Suele decirse que sólo los niños, los locos y los borrachos se atreven a decir las verdades más amargas. Habrá que comprobar en cuál de estas tres categorías -no descartemos un súbito regreso a la infancia mental- se encontraba ayer el alcalde de Madrid cuando dijo que el homenaje que van a hacer a partir de ahora los últimos miércoles de mes a la enseña bicolor del Reino de España es doblemente oportuno porque, primero, es un acto militar, lo que nos recuerda que son las Fuerzas Armadas las encargadas de velar por la unidad territorial de España, y segundo, porque servirá no sólo para dar satisfacción a quienes aprecian la bandera en cuestión, sino también para poner en su sitio a quienes no la aprecian.
Me parece una explicación completísima y extremadamente satisfactoria.
Se trata, en efecto, de un acto de voluntad intimidatoria y provocadora.
Dicen que ha sido idea de José María Aznar. No me extraña nada.
Persona prudente, antes de empezar a escribir este apunte he echado mano del Código Penal para ver qué dice sobre el particular. Me he encontrado con algo que ya esperaba -que las ofensas o ultrajes a la bandera del Estado están castigados con la pena de multa de siete a doce meses- y con algo que no se me había ocurrido pensar, aunque sea lógico: que las ofensas o ultrajes a las banderas de las comunidades autónomas tienen previsto idéntico castigo.
Dejemos de lado la redacción del artículo en cuestión, que viene a dar por hecho -muy en línea con la tradición castrense- que un objeto -una tela, en este caso- puede ser ultrajado y ofendido, y vayamos a lo sustantivo.
No creo que incurra en ofensa o ultraje alguno a nadie si digo, en primer lugar, que las banderas en general me producen escasa emoción -favorable, quiero decir-, pero que, de todas ellas, la que más frío me deja es precisamente la que izaron ayer con tanto esfuerzo en la Plaza de Colón de Madrid.
Es algo que, además, puedo argumentar muy fácil y muy comprensiblemente: desde muy niño, esa bandera simbolizó para mí la odiosa opresión del régimen de Franco.
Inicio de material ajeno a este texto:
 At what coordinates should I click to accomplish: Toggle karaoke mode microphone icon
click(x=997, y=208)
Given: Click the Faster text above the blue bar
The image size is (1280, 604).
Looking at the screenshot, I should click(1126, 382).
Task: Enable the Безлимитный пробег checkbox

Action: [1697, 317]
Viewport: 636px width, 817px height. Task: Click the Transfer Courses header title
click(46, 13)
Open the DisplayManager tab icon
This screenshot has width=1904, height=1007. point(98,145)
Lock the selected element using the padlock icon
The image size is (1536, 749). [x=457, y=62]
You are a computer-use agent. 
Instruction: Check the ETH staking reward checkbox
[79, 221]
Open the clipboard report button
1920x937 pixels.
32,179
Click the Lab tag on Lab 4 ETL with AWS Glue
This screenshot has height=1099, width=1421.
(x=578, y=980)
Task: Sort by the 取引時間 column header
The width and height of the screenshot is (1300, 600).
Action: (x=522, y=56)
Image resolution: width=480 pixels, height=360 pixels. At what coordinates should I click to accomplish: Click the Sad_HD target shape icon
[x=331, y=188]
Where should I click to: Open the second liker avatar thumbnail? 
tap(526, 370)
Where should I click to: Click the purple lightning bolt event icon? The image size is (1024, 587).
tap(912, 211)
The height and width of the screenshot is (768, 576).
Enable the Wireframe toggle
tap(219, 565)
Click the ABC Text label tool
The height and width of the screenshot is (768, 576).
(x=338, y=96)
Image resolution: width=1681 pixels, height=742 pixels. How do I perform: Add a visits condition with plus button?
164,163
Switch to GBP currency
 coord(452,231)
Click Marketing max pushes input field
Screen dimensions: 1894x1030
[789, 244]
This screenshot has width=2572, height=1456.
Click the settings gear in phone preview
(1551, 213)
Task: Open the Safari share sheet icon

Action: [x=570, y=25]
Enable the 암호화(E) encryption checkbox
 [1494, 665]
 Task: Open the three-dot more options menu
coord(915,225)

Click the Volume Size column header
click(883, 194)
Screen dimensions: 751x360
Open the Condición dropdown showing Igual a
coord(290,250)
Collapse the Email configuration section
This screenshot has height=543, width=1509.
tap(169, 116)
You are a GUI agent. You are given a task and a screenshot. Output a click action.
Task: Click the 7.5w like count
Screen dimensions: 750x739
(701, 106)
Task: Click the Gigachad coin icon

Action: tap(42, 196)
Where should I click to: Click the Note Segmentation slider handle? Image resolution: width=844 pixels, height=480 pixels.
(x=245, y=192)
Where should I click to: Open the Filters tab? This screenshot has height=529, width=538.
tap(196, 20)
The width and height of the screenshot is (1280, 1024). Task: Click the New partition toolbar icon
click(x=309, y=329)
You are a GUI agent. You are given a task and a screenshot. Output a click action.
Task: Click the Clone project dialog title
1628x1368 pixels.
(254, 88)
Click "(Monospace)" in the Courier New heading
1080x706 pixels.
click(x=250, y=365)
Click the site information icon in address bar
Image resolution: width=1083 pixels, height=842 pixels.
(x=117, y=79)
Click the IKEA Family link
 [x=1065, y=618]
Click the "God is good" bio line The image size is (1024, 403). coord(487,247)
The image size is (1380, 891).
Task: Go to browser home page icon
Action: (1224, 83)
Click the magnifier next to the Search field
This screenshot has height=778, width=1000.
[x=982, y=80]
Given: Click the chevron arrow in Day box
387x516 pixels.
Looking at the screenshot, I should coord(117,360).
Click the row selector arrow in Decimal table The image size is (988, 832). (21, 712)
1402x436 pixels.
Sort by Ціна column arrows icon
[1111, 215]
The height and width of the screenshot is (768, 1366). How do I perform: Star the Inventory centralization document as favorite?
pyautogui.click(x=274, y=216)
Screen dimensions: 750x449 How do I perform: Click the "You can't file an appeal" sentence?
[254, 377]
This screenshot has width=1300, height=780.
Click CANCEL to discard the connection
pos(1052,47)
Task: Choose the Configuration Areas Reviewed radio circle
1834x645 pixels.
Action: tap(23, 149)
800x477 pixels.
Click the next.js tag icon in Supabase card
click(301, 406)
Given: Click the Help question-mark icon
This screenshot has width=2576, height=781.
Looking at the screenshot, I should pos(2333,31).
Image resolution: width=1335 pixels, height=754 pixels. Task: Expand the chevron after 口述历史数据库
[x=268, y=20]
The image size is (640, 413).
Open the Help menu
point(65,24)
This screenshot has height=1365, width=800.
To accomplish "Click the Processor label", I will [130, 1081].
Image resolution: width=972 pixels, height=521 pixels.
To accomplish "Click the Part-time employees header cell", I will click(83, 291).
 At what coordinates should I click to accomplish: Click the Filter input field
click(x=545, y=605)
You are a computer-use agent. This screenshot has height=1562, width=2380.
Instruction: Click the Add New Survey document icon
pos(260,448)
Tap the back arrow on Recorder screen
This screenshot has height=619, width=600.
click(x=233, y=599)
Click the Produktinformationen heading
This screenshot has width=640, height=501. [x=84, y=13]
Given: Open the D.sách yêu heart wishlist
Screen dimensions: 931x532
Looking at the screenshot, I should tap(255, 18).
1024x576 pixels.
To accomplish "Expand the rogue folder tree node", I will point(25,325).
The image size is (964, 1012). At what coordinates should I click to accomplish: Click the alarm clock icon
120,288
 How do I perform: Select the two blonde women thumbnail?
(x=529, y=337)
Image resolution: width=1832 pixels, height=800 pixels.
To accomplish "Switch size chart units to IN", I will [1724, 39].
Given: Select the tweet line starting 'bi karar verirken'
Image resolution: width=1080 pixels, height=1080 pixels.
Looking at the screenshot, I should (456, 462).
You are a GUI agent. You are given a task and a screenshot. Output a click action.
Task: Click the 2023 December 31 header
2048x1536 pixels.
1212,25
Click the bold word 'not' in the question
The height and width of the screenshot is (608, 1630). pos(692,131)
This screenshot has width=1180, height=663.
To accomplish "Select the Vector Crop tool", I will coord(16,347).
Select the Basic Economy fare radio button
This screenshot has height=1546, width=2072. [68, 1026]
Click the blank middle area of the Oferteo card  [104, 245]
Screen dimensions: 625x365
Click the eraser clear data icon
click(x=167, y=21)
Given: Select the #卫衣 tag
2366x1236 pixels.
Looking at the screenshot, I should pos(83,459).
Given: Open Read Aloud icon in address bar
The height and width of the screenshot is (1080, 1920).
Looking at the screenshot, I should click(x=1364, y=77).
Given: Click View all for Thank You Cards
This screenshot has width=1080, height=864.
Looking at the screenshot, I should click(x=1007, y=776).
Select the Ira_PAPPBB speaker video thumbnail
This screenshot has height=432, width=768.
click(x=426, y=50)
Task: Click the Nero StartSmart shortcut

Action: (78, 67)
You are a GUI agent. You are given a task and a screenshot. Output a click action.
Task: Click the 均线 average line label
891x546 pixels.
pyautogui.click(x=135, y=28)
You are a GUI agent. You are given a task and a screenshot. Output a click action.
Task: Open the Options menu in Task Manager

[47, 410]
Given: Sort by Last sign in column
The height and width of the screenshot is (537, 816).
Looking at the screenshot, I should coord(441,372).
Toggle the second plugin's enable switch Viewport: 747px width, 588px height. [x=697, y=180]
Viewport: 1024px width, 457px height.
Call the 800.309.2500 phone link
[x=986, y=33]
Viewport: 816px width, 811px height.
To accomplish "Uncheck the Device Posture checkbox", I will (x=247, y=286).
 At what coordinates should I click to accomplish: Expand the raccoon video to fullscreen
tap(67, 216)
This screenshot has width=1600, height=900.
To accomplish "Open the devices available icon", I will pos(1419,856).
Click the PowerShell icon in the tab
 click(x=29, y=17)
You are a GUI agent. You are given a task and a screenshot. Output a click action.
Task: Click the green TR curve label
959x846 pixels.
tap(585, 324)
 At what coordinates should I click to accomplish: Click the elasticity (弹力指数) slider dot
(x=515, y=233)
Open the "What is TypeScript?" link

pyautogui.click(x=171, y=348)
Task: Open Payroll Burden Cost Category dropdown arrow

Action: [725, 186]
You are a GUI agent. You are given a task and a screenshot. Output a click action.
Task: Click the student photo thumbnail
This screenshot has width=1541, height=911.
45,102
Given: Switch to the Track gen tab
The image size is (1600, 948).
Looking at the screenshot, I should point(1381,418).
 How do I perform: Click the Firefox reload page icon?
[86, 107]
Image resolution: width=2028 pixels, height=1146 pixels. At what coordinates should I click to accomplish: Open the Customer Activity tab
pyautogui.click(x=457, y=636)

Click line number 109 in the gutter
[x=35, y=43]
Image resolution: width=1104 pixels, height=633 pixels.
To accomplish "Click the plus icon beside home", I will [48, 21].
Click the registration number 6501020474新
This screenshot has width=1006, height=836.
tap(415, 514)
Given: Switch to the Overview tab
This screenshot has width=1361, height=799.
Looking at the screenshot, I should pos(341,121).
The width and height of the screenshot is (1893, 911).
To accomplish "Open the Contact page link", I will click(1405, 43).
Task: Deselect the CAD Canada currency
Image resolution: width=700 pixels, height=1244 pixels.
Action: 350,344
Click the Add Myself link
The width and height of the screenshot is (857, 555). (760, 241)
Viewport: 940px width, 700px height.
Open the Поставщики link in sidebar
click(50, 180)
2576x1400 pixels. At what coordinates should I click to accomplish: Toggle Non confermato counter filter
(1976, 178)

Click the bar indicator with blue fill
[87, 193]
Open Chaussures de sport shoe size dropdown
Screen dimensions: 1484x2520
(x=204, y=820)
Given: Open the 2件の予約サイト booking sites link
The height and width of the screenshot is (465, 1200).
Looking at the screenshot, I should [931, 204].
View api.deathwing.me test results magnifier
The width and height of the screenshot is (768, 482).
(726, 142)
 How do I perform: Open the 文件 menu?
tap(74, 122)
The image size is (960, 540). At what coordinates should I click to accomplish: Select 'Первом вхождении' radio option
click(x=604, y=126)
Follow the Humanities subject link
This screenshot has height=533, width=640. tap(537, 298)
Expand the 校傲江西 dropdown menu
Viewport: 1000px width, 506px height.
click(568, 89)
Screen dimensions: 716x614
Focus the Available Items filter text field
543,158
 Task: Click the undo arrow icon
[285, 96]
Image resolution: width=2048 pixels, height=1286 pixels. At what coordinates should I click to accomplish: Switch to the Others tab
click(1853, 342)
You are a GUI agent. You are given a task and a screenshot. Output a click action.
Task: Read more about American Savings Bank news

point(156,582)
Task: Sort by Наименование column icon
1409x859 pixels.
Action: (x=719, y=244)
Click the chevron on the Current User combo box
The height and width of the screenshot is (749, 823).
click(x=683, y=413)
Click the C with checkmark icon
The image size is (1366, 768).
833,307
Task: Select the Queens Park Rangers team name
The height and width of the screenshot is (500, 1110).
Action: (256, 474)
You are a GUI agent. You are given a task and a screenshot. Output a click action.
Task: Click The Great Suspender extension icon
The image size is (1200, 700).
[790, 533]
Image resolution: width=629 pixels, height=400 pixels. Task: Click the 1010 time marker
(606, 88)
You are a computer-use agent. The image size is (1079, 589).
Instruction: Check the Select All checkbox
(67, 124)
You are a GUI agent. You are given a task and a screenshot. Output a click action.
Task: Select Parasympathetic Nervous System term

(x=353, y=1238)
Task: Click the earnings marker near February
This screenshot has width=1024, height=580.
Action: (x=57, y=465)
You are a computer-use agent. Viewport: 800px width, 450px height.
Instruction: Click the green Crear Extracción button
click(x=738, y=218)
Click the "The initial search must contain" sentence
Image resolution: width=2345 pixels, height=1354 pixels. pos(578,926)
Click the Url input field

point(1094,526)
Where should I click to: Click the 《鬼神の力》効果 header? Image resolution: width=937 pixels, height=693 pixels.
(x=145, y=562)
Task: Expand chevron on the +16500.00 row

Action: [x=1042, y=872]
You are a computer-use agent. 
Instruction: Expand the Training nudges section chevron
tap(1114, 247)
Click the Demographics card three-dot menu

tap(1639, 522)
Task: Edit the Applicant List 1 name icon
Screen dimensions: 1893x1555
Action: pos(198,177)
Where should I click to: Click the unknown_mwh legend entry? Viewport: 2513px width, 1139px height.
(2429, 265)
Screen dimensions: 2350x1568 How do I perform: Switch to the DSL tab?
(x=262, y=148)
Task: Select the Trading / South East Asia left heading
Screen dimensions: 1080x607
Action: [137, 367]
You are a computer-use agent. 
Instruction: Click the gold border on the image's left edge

Me contaron que, antes de la llegada del dictador, el Estado español tenía otra bandera, que los republicanos españoles habían hecho suya para mostrar su rechazo por la enseña bicolor, que identificaban con otra opresión anterior: la monárquica. Eso me contaron, y todo lo que luego pude ir comprobando me ratificó en ello.
Puede entenderse, en consecuencia, que no me hiciera nada feliz que, una vez instaurada la España parlamentaria, el Estado español decidiera mantener la misma bandera impuesta por Franco, por mucho que le cambiaran el escudo.
Con el paso del tiempo, me pasa con esa bandera como con la Monarquía: no creo que constituya una prioridad cambiarlas -más que nada porque no hay demasiado ambiente-, pero nadie puede pedirme que las aprecie. Estoy en mi derecho de verlas no ya sin amor, sino incluso con antipatía.
Y fíjense que he podido desarrollar toda esta argumentación sin citar ni una sola vez a Euskadi.
Lo haré ahora.
La pasada semana, el director del Instituto Cervantes, Jon Juaristi, afirmó que la ikurriña es «un símbolo de ETA». Así, directamente. Por la brava. Sin cortarse un pelo. Bien. Yo no soy muy dado a las querellas criminales -tengo otras ocupaciones-, pero recomendaría a las autoridades de la Comunidad Autónoma Vasca que se ojearan el Código Penal, se leyeran el artículo 543, comprobaran que lo dicho por Juaristi está incurso en el delito que tipifica e interpusieran la acción legal correspondiente. Tampoco estaría de más que simultáneamente los diputados vascos exigieran del Gobierno central la destitución del tipejo en cuestión.
En la línea de exigir respeto a los símbolos.
Javier Ortiz. Diario de un resentido social (3 de octubre de 2002). Subido a "Desde Jamaica" el 16 de enero de 2018.